►

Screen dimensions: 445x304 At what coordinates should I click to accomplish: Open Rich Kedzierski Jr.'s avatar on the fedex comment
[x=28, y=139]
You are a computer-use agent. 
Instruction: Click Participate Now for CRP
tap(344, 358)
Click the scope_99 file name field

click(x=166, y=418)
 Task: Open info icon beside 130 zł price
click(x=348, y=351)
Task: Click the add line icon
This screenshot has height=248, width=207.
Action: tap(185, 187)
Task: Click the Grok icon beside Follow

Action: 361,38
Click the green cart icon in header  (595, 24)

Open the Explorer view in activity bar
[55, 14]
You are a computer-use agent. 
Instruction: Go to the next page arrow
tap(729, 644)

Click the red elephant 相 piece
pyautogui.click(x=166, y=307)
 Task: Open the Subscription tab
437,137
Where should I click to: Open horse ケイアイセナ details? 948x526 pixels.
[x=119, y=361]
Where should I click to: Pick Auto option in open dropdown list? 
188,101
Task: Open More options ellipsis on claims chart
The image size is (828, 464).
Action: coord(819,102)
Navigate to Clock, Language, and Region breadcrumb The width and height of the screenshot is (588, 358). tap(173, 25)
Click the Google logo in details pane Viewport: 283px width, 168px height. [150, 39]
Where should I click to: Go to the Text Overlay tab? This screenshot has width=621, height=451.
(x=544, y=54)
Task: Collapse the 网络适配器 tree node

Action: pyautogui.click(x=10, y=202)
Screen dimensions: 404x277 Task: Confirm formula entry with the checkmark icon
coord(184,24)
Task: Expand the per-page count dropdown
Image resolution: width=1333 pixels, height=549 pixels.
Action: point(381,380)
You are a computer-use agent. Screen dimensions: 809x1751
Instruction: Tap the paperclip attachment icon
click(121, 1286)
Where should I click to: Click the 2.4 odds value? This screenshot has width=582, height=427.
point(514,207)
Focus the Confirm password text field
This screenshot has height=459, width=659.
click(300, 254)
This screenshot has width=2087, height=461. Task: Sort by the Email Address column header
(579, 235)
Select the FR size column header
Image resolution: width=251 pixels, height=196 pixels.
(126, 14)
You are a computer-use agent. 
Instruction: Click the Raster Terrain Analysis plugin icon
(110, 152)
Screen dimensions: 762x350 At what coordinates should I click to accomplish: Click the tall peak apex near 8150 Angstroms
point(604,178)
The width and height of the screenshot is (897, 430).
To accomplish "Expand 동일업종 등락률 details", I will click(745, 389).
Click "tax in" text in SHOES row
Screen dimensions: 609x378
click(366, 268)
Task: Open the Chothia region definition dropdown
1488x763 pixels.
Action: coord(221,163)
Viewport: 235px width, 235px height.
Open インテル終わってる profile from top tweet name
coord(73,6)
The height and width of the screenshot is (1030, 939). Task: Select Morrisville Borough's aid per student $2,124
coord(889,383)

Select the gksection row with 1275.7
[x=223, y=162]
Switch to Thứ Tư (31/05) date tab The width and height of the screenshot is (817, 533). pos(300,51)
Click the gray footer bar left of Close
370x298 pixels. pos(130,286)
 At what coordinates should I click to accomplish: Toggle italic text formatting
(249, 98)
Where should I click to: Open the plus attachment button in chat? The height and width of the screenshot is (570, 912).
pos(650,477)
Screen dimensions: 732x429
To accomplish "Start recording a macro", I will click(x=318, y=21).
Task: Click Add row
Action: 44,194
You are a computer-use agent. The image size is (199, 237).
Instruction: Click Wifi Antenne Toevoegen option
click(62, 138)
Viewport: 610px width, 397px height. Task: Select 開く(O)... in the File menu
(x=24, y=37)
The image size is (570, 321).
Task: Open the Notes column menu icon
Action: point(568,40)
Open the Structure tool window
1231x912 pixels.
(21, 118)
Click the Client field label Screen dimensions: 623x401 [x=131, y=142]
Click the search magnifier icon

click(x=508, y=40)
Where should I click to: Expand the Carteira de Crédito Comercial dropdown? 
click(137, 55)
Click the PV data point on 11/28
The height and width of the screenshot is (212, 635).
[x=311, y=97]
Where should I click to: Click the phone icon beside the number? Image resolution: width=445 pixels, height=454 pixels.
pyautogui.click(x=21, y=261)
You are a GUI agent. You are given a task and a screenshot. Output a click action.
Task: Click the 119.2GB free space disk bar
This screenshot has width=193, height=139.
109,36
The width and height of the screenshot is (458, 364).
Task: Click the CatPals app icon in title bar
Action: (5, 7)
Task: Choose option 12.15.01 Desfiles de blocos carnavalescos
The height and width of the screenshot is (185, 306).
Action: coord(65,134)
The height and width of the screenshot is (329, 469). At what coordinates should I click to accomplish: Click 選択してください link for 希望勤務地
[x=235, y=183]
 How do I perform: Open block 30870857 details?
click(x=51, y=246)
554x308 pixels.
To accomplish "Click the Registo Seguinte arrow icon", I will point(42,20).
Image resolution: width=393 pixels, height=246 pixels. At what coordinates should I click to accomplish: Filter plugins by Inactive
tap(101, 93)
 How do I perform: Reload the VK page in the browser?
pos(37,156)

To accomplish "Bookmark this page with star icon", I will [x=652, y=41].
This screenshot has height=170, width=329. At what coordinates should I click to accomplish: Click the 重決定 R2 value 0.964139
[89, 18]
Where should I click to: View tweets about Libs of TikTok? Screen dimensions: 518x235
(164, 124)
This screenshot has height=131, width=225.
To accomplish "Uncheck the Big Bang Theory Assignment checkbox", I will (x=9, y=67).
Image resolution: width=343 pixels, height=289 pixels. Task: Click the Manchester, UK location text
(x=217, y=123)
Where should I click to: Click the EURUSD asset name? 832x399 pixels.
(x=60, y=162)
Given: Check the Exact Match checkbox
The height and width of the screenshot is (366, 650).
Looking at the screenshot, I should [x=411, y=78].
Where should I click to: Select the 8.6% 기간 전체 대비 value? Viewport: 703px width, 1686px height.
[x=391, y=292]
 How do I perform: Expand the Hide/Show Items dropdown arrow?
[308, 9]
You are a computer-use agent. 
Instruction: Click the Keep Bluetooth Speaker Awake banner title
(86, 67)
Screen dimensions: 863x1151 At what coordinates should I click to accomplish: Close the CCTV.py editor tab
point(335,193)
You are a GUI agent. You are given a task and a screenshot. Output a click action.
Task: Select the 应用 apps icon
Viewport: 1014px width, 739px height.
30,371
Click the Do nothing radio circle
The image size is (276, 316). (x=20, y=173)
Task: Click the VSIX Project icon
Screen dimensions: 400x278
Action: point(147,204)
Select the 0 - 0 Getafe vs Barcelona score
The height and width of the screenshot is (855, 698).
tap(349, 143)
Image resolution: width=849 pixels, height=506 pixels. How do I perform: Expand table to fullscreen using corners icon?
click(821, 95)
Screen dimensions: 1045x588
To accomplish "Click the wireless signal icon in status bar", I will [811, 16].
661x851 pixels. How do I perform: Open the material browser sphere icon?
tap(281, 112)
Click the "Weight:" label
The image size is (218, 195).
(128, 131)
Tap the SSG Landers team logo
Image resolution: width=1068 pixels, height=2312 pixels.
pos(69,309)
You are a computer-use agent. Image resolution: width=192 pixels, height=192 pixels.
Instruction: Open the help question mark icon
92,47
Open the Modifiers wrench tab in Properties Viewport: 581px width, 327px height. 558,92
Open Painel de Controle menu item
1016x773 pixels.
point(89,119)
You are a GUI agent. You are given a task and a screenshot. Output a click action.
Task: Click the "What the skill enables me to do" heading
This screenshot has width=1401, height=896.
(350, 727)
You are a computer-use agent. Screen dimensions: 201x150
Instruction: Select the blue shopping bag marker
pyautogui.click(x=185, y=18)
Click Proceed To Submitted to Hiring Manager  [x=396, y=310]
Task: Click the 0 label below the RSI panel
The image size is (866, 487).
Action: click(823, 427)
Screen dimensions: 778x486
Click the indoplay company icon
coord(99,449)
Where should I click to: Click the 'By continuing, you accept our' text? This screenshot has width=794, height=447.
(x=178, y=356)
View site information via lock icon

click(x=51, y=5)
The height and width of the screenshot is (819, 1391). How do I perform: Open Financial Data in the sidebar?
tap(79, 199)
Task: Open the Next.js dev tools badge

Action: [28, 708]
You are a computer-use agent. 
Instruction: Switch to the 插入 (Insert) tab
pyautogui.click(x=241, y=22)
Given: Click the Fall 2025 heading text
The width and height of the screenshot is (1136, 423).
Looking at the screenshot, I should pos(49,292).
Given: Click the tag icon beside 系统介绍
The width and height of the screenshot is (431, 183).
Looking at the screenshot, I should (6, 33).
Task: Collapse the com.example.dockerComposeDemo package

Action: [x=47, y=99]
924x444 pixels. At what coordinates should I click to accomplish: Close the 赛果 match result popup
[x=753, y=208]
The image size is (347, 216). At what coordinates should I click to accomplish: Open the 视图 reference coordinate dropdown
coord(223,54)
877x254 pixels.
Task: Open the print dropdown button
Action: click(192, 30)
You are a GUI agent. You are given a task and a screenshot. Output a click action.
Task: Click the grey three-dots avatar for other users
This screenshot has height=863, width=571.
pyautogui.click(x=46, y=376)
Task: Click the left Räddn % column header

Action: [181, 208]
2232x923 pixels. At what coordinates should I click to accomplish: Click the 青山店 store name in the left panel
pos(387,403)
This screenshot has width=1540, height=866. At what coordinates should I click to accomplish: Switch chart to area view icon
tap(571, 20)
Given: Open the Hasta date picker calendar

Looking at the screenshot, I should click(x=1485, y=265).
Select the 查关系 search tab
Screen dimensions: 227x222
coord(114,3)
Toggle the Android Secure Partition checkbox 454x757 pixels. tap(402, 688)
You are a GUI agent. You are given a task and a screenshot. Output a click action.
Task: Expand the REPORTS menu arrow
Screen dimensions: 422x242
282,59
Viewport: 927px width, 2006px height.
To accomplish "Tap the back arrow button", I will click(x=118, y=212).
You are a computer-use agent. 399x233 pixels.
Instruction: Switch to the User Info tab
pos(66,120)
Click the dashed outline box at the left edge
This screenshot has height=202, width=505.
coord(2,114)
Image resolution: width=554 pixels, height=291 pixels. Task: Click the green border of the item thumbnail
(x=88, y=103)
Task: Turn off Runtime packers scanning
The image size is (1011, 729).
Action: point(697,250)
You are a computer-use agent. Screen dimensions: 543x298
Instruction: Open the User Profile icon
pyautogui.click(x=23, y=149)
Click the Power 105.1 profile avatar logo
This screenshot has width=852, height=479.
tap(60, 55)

◄

**Requirement:**
Look through the records for the word "heading". Every line that has it should be copied.

**Response area:**
Task: Click the "What the skill enables me to do" heading
Given: Click the Fall 2025 heading text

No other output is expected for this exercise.